Otra de las propuestas que comenzó a discutirse en Rosario es la incorporación de sistemas de transporte adaptativo, similares a algunas plataformas digitales de movilidad, donde los recorridos y frecuencias puedan modificarse dinámicamente según la demanda de usuarios, especialmente en horarios nocturnos o zonas de baja circulación. El modelo toma referencias de experiencias implementadas en ciudades europeas como Lisboa, Barcelona y Múnich, donde estos sistemas permitieron reducir tiempos de espera y costos operativos.

Sin embargo, son alternativas que promueven municipios y universidades, con fondos de las provincias o proyectos internacionales y un patrón: la falta de apoyo económico y logístico de Nación.
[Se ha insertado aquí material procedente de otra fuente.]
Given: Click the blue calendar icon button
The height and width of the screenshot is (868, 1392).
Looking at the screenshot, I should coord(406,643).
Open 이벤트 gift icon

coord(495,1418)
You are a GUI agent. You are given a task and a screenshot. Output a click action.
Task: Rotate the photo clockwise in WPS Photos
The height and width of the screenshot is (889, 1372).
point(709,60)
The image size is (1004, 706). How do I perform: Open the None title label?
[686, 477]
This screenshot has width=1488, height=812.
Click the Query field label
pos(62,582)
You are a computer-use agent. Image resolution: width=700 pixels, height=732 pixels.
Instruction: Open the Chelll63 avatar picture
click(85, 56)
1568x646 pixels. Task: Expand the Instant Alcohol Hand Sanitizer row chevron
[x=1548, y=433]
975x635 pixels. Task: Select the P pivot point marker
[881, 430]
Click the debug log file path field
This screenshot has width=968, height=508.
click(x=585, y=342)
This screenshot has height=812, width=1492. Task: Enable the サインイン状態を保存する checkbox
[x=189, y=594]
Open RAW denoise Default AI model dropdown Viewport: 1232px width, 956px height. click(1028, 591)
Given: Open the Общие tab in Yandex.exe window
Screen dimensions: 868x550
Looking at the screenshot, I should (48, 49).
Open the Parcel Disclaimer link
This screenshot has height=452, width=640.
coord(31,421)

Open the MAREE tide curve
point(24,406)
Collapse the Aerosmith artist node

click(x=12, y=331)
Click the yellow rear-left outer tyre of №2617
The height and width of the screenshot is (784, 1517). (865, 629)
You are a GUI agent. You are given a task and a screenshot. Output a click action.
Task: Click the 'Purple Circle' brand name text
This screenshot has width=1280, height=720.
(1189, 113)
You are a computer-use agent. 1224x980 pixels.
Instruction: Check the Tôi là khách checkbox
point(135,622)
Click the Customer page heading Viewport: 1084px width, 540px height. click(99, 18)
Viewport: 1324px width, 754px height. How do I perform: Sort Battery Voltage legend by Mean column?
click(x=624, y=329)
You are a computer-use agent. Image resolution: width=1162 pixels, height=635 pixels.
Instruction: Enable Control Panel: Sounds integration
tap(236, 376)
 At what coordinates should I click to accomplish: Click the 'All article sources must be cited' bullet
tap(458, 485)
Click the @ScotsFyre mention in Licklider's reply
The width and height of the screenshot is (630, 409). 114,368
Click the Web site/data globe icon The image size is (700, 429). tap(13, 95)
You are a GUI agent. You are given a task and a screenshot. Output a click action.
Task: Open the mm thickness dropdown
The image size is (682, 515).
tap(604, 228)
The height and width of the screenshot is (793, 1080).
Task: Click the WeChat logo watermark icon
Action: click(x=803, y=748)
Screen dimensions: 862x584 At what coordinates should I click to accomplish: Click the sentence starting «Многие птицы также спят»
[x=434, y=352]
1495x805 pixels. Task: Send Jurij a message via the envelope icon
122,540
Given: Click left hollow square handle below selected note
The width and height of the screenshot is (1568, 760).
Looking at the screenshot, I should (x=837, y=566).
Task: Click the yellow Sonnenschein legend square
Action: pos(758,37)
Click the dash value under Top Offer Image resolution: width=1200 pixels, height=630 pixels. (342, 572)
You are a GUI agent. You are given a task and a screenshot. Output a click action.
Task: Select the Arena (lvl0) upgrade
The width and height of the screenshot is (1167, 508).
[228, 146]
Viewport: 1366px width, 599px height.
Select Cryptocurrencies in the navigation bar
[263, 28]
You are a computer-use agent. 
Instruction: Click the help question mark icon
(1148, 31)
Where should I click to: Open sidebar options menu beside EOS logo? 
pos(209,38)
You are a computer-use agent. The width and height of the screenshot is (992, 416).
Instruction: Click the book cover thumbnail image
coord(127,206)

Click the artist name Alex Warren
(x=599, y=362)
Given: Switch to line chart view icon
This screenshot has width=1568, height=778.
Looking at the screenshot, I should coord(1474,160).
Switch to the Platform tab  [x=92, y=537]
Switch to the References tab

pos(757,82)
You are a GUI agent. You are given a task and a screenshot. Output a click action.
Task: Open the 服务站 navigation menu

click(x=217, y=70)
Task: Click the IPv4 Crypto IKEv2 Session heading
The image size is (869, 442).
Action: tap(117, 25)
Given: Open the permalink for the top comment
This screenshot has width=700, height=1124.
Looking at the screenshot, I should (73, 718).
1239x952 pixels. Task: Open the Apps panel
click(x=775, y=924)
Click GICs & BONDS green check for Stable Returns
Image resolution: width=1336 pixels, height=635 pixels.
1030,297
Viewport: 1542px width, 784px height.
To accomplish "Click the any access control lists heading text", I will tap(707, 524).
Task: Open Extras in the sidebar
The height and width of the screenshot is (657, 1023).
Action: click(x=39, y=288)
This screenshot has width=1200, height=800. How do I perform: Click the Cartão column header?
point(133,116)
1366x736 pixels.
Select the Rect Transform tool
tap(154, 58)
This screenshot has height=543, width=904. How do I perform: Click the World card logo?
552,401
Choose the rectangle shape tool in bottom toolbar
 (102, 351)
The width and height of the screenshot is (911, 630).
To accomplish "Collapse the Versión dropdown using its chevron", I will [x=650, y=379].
Todas las políticas públicas vinculadas al transporte parecen perder centralidad en la agenda nacional. Por dar un solo ejemplo, en la edición 2026 del foro internacional Funding Resilient Transport (centrado en financiamiento para sistemas de transporte resilientes y sostenibles) Argentina, pese a integrar el espacio, no contó con representación oficial.

En todos los casos locales, el objetivo es similar: recuperar espacio urbano para sistemas de transporte más eficientes, disminuir emisiones contaminantes y reducir la dependencia de soluciones individuales de movilidad. Detrás de todas estas discusiones aparece una dimensión cotidiana que atraviesa la vida de millones de personas. “El tiempo que se pierde en el viaje impacta en la organización del resto del día, y si eso se vuelve cotidiano, impacta en la organización de la vida. Se pierde tiempo de trabajo y, por consiguiente, también tiempo de ocio. Se viaja durante mucho tiempo y se viaja mal, y todo eso deteriora la calidad de vida”, sostiene Anapolsky.

En definitiva, se trata de planificar cómo se habitan las grandes ciudades, cómo afecta a la calidad de vida el desplazamiento diario hacia el trabajo o establecimientos educativos, y cómo las políticas públicas colaboran (o no) con la organización del transporte urbano; pensándolo como un derecho individual, al mismo tiempo que colectivo.